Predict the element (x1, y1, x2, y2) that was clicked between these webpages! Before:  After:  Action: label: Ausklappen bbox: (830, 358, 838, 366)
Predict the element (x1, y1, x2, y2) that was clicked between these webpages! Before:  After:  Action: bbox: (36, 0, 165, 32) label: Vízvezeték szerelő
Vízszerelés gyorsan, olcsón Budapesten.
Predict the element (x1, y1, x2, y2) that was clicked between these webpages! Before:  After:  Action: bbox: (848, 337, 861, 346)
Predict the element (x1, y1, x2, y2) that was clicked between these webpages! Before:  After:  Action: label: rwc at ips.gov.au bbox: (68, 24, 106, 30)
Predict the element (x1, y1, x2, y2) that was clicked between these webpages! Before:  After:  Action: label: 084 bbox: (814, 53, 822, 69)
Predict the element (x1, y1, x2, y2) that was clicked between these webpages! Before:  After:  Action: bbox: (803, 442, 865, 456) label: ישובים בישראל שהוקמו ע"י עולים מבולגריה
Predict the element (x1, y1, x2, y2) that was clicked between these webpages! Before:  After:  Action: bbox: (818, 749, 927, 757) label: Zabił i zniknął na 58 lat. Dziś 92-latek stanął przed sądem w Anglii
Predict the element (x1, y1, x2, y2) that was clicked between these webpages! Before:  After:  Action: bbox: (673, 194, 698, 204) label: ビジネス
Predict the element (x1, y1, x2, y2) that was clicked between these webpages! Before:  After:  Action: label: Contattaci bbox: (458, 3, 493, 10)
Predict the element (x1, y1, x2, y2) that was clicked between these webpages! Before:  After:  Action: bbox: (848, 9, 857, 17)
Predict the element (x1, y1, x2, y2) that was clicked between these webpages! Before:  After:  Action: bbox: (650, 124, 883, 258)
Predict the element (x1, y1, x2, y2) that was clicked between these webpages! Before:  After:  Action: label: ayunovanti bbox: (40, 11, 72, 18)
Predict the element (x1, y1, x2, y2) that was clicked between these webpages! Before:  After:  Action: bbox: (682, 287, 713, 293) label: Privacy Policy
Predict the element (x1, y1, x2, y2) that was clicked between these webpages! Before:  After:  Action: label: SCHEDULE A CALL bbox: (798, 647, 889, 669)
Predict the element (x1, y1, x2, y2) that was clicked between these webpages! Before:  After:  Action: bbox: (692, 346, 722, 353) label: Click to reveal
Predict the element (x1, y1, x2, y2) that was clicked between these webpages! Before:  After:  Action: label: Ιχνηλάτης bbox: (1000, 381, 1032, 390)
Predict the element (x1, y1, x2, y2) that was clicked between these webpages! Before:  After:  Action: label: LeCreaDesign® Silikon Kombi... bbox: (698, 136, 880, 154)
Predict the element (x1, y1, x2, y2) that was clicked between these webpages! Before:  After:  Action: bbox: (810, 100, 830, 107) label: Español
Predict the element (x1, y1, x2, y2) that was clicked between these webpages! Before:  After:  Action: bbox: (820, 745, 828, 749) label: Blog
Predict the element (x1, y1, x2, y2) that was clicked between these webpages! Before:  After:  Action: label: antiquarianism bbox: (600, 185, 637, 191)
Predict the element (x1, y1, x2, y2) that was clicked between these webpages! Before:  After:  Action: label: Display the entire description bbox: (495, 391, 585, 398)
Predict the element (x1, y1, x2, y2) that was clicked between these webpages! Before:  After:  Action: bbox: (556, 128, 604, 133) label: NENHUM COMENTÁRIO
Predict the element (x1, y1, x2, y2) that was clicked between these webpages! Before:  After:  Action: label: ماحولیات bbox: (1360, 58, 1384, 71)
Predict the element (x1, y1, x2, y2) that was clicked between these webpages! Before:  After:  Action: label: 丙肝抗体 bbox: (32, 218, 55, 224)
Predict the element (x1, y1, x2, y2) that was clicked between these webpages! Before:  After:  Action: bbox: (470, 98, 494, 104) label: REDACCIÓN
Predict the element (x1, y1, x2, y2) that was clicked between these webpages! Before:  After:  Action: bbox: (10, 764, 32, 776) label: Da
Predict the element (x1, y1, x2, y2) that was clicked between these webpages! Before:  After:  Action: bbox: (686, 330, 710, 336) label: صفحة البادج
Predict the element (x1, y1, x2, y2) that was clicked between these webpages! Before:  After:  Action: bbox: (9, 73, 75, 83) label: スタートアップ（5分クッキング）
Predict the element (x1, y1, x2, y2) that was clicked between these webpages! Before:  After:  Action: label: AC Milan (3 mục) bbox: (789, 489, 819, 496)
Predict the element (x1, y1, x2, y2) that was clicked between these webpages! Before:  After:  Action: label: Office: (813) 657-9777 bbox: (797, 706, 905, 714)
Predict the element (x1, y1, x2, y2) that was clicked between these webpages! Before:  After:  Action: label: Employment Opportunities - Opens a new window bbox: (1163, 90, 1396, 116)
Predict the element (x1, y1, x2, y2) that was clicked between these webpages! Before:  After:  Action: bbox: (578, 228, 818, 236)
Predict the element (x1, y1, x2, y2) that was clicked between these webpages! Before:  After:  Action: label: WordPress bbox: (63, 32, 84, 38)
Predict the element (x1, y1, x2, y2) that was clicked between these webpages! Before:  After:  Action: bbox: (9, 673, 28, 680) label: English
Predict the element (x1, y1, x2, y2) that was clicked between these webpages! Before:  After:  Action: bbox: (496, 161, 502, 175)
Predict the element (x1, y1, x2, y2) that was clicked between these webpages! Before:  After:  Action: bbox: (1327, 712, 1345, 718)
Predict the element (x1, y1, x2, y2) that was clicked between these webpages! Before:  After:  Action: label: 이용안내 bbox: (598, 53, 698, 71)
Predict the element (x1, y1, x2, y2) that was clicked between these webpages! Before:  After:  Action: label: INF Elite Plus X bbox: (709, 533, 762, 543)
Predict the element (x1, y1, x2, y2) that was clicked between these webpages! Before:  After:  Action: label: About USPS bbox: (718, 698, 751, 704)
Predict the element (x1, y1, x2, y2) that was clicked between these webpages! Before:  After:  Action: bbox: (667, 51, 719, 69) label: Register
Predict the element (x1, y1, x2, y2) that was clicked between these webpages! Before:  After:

##############################

Format all of the material above as a JSON list of strings, with one string per line and any blank lines left out.

[
  "Predict the element (x1, y1, x2, y2) that was clicked between these webpages! Before:  After:  Action: label: Ausklappen bbox: (830, 358, 838, 366)",
  "Predict the element (x1, y1, x2, y2) that was clicked between these webpages! Before:  After:  Action: bbox: (36, 0, 165, 32) label: Vízvezeték szerelő",
  "Vízszerelés gyorsan, olcsón Budapesten.",
  "Predict the element (x1, y1, x2, y2) that was clicked between these webpages! Before:  After:  Action: bbox: (848, 337, 861, 346)",
  "Predict the element (x1, y1, x2, y2) that was clicked between these webpages! Before:  After:  Action: label: rwc at ips.gov.au bbox: (68, 24, 106, 30)",
  "Predict the element (x1, y1, x2, y2) that was clicked between these webpages! Before:  After:  Action: label: 084 bbox: (814, 53, 822, 69)",
  "Predict the element (x1, y1, x2, y2) that was clicked between these webpages! Before:  After:  Action: bbox: (803, 442, 865, 456) label: ישובים בישראל שהוקמו ע\"י עולים מבולגריה",
  "Predict the element (x1, y1, x2, y2) that was clicked between these webpages! Before:  After:  Action: bbox: (818, 749, 927, 757) label: Zabił i zniknął na 58 lat. Dziś 92-latek stanął przed sądem w Anglii",
  "Predict the element (x1, y1, x2, y2) that was clicked between these webpages! Before:  After:  Action: bbox: (673, 194, 698, 204) label: ビジネス",
  "Predict the element (x1, y1, x2, y2) that was clicked between these webpages! Before:  After:  Action: label: Contattaci bbox: (458, 3, 493, 10)",
  "Predict the element (x1, y1, x2, y2) that was clicked between these webpages! Before:  After:  Action: bbox: (848, 9, 857, 17)",
  "Predict the element (x1, y1, x2, y2) that was clicked between these webpages! Before:  After:  Action: bbox: (650, 124, 883, 258)",
  "Predict the element (x1, y1, x2, y2) that was clicked between these webpages! Before:  After:  Action: label: ayunovanti bbox: (40, 11, 72, 18)",
  "Predict the element (x1, y1, x2, y2) that was clicked between these webpages! Before:  After:  Action: bbox: (682, 287, 713, 293) label: Privacy Policy",
  "Predict the element (x1, y1, x2, y2) that was clicked between these webpages! Before:  After:  Action: label: SCHEDULE A CALL bbox: (798, 647, 889, 669)",
  "Predict the element (x1, y1, x2, y2) that was clicked between these webpages! Before:  After:  Action: bbox: (692, 346, 722, 353) label: Click to reveal",
  "Predict the element (x1, y1, x2, y2) that was clicked between these webpages! Before:  After:  Action: label: Ιχνηλάτης bbox: (1000, 381, 1032, 390)",
  "Predict the element (x1, y1, x2, y2) that was clicked between these webpages! Before:  After:  Action: label: LeCreaDesign® Silikon Kombi... bbox: (698, 136, 880, 154)",
  "Predict the element (x1, y1, x2, y2) that was clicked between these webpages! Before:  After:  Action: bbox: (810, 100, 830, 107) label: Español",
  "Predict the element (x1, y1, x2, y2) that was clicked between these webpages! Before:  After:  Action: bbox: (820, 745, 828, 749) label: Blog",
  "Predict the element (x1, y1, x2, y2) that was clicked between these webpages! Before:  After:  Action: label: antiquarianism bbox: (600, 185, 637, 191)",
  "Predict the element (x1, y1, x2, y2) that was clicked between these webpages! Before:  After:  Action: label: Display the entire description bbox: (495, 391, 585, 398)",
  "Predict the element (x1, y1, x2, y2) that was clicked between these webpages! Before:  After:  Action: bbox: (556, 128, 604, 133) label: NENHUM COMENTÁRIO",
  "Predict the element (x1, y1, x2, y2) that was clicked between these webpages! Before:  After:  Action: label: ماحولیات bbox: (1360, 58, 1384, 71)",
  "Predict the element (x1, y1, x2, y2) that was clicked between these webpages! Before:  After:  Action: label: 丙肝抗体 bbox: (32, 218, 55, 224)",
  "Predict the element (x1, y1, x2, y2) that was clicked between these webpages! Before:  After:  Action: bbox: (470, 98, 494, 104) label: REDACCIÓN",
  "Predict the element (x1, y1, x2, y2) that was clicked between these webpages! Before:  After:  Action: bbox: (10, 764, 32, 776) label: Da",
  "Predict the element (x1, y1, x2, y2) that was clicked between these webpages! Before:  After:  Action: bbox: (686, 330, 710, 336) label: صفحة البادج",
  "Predict the element (x1, y1, x2, y2) that was clicked between these webpages! Before:  After:  Action: bbox: (9, 73, 75, 83) label: スタートアップ（5分クッキング）",
  "Predict the element (x1, y1, x2, y2) that was clicked between these webpages! Before:  After:  Action: label: AC Milan (3 mục) bbox: (789, 489, 819, 496)",
  "Predict the element (x1, y1, x2, y2) that was clicked between these webpages! Before:  After:  Action: label: Office: (813) 657-9777 bbox: (797, 706, 905, 714)",
  "Predict the element (x1, y1, x2, y2) that was clicked between these webpages! Before:  After:  Action: label: Employment Opportunities - Opens a new window bbox: (1163, 90, 1396, 116)",
  "Predict the element (x1, y1, x2, y2) that was clicked between these webpages! Before:  After:  Action: bbox: (578, 228, 818, 236)",
  "Predict the element (x1, y1, x2, y2) that was clicked between these webpages! Before:  After:  Action: label: WordPress bbox: (63, 32, 84, 38)",
  "Predict the element (x1, y1, x2, y2) that was clicked between these webpages! Before:  After:  Action: bbox: (9, 673, 28, 680) label: English",
  "Predict the element (x1, y1, x2, y2) that was clicked between these webpages! Before:  After:  Action: bbox: (496, 161, 502, 175)",
  "Predict the element (x1, y1, x2, y2) that was clicked between these webpages! Before:  After:  Action: bbox: (1327, 712, 1345, 718)",
  "Predict the element (x1, y1, x2, y2) that was clicked between these webpages! Before:  After:  Action: label: 이용안내 bbox: (598, 53, 698, 71)",
  "Predict the element (x1, y1, x2, y2) that was clicked between these webpages! Before:  After:  Action: label: INF Elite Plus X bbox: (709, 533, 762, 543)",
  "Predict the element (x1, y1, x2, y2) that was clicked between these webpages! Before:  After:  Action: label: About USPS bbox: (718, 698, 751, 704)",
  "Predict the element (x1, y1, x2, y2) that was clicked between these webpages! Before:  After:  Action: bbox: (667, 51, 719, 69) label: Register",
  "Predict the element (x1, y1, x2, y2) that was clicked between these webpages! Before:  After:"
]